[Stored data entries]
+===+

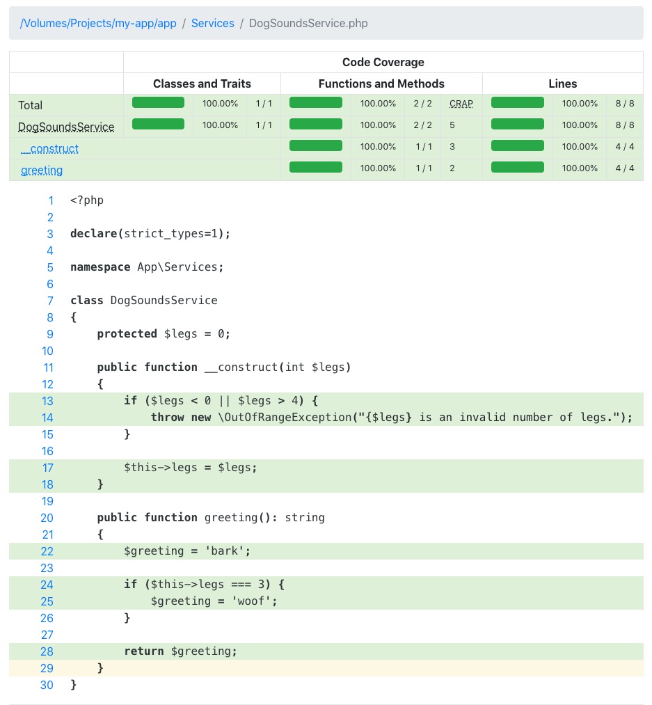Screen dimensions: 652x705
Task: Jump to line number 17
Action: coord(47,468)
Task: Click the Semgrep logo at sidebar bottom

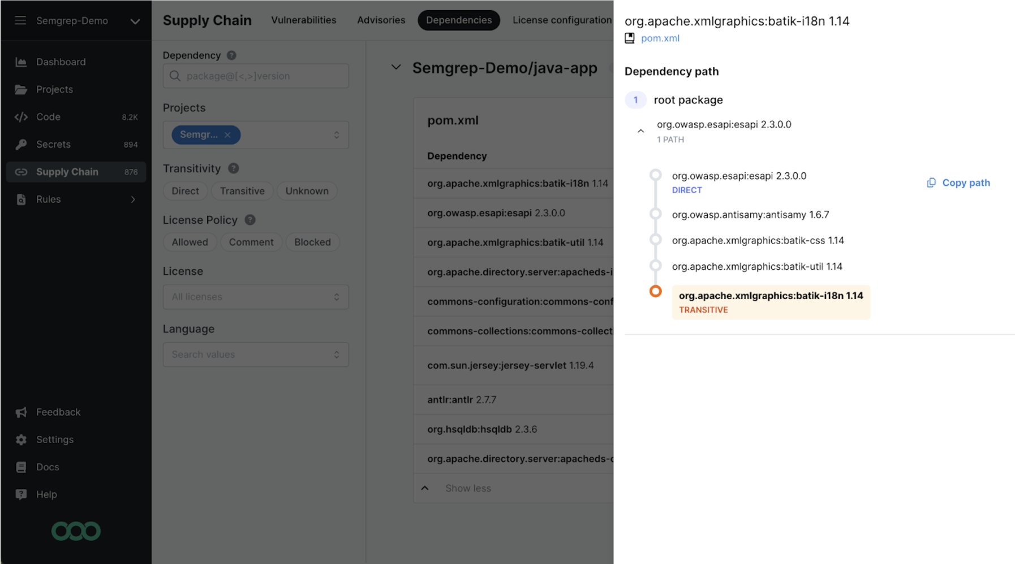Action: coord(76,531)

+===+

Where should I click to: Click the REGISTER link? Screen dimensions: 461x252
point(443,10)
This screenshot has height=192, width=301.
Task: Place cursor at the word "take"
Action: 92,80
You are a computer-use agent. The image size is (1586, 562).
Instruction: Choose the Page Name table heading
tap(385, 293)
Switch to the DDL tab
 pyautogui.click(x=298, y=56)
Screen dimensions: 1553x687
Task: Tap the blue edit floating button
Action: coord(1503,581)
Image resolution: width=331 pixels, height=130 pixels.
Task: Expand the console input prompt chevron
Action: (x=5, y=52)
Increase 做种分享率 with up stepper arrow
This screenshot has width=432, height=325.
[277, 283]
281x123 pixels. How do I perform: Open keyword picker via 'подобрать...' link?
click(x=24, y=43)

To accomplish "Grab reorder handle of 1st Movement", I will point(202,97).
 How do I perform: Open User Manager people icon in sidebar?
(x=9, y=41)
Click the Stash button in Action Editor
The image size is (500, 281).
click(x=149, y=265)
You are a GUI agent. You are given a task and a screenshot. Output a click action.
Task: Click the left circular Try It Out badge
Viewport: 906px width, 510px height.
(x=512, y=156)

+===+

** Your task **
Check every line of the records, and copy the ones that hold the word "agent".

** Written response **
You are a computer-use agent. The image size is (1586, 562).
You are a GUI agent. You are given a task and a screenshot. Output a click action.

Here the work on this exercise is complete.